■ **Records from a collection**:
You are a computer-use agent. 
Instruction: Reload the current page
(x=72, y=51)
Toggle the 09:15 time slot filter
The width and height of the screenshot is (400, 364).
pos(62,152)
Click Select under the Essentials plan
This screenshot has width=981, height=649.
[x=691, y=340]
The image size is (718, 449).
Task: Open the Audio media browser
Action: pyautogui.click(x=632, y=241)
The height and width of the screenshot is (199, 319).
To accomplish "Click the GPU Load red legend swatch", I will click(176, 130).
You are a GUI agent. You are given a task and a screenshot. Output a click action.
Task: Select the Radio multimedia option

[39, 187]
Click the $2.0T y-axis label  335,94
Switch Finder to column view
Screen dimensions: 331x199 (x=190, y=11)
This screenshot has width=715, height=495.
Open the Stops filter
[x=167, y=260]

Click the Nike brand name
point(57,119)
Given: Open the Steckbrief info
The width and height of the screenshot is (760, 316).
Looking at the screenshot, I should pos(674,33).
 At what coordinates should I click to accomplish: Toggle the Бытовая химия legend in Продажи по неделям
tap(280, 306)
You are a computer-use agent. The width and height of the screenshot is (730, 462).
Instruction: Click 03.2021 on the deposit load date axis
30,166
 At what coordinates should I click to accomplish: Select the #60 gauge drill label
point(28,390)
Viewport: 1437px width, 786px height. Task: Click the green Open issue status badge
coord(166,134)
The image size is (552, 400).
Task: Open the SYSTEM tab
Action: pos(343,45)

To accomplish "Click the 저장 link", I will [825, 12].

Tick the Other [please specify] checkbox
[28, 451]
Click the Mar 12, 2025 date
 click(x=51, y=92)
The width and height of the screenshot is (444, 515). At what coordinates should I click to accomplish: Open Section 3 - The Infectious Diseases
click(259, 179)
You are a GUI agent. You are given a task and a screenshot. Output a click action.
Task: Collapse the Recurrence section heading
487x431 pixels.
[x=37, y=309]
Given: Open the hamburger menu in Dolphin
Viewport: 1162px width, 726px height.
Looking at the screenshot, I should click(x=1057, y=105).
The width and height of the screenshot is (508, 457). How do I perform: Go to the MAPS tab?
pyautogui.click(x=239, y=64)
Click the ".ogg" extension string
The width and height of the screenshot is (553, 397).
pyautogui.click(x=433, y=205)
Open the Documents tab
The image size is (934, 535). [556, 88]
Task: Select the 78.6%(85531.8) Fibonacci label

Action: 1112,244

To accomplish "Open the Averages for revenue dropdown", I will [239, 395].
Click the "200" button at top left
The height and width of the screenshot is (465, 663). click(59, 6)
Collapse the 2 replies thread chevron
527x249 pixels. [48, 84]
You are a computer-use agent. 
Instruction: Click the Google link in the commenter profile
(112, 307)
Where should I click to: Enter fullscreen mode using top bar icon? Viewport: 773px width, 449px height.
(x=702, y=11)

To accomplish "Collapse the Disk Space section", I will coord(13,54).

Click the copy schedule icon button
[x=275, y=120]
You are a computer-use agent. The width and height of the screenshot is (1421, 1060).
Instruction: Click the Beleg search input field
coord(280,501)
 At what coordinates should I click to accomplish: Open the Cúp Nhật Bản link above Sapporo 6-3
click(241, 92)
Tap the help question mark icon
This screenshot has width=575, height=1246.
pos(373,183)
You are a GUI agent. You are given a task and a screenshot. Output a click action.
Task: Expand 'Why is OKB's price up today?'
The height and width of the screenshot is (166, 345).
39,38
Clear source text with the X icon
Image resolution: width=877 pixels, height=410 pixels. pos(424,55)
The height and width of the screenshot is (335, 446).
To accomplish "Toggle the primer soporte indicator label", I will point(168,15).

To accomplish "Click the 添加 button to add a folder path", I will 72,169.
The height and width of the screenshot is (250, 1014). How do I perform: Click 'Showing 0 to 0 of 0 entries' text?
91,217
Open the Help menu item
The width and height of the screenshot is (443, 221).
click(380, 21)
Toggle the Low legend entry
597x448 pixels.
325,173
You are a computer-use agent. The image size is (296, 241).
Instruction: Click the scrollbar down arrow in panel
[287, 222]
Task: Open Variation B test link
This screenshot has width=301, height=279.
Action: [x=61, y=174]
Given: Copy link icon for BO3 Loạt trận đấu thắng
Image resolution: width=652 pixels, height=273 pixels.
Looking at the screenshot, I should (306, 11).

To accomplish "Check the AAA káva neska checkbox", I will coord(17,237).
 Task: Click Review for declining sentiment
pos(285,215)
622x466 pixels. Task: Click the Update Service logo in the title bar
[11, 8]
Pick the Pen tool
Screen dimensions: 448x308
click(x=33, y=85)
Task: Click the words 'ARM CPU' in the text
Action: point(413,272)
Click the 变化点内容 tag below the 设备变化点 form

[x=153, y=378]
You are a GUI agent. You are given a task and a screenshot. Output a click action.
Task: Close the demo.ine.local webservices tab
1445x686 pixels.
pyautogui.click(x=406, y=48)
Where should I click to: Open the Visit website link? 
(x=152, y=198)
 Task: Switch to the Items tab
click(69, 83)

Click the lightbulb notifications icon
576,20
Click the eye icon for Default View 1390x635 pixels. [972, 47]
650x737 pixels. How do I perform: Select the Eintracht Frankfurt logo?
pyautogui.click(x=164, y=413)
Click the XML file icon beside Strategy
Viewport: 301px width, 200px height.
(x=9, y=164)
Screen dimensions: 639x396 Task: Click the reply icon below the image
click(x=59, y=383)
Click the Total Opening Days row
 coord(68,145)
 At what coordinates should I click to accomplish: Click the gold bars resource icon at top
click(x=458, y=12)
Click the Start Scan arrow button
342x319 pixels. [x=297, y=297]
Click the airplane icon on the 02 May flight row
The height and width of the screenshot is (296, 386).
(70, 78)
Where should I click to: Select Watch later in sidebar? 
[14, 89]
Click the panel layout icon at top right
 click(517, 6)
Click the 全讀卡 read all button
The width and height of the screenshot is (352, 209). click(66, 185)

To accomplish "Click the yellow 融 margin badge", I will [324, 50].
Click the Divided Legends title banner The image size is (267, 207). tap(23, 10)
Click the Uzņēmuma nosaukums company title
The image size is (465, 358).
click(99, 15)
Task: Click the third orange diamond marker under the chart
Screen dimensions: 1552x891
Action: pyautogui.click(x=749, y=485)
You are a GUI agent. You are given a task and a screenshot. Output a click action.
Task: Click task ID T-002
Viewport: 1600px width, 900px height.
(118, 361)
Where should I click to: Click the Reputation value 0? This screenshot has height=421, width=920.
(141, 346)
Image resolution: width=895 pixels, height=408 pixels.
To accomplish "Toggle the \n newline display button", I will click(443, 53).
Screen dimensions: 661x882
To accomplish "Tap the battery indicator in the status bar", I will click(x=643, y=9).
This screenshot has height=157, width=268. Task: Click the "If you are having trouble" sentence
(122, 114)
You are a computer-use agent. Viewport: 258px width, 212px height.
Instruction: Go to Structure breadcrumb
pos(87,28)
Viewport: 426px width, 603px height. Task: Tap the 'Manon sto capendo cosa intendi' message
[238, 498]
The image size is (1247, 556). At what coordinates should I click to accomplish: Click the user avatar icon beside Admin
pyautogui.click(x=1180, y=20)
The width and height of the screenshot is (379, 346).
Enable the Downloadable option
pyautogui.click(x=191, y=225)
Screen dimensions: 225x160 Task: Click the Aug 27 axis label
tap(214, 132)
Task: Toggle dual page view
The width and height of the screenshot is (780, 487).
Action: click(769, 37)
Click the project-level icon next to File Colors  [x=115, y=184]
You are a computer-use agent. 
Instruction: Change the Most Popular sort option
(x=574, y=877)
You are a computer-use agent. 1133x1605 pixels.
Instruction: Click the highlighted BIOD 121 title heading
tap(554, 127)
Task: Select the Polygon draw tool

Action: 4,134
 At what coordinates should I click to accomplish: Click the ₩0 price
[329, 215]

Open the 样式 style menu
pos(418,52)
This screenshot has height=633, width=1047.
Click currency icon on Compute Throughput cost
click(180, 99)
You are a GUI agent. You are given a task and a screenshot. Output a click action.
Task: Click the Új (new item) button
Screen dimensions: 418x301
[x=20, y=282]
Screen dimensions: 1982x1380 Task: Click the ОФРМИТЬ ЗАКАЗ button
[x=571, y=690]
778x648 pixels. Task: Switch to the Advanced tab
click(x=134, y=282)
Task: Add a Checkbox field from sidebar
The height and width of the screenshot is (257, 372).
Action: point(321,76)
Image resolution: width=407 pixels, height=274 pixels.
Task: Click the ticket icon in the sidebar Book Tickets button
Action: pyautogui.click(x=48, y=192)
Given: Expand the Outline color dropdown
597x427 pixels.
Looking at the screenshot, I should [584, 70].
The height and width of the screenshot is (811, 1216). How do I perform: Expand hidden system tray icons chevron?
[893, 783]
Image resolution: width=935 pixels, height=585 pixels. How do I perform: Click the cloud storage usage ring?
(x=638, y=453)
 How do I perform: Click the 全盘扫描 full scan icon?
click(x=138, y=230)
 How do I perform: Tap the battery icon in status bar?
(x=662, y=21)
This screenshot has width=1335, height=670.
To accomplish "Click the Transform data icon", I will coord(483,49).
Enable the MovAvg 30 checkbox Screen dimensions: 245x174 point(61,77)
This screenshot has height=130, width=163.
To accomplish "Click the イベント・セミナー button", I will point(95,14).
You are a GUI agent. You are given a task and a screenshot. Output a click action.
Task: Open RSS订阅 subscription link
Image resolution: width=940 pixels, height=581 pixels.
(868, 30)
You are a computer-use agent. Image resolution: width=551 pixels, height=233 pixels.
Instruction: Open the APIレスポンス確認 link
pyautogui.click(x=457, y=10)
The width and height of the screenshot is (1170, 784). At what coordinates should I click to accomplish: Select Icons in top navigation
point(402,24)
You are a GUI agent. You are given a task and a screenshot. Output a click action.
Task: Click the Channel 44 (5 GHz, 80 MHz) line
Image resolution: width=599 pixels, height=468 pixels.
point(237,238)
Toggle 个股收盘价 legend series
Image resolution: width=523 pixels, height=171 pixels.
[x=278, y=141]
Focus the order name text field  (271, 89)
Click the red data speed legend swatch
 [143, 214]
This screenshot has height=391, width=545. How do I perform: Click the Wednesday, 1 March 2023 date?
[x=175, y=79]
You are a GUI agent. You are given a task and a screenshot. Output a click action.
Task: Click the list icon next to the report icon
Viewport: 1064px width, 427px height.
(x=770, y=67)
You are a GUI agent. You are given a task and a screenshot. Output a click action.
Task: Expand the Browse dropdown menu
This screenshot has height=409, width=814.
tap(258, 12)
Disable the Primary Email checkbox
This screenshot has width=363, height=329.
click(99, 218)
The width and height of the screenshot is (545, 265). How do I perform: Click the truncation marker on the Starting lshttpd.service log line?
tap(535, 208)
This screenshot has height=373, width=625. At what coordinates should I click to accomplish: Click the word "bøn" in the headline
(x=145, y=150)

■ **What this task involves**:
Please return each line of the data above in which the word "next" occurs.

■ **Completed task**:
Click the project-level icon next to File Colors  [x=115, y=184]
Task: Click the list icon next to the report icon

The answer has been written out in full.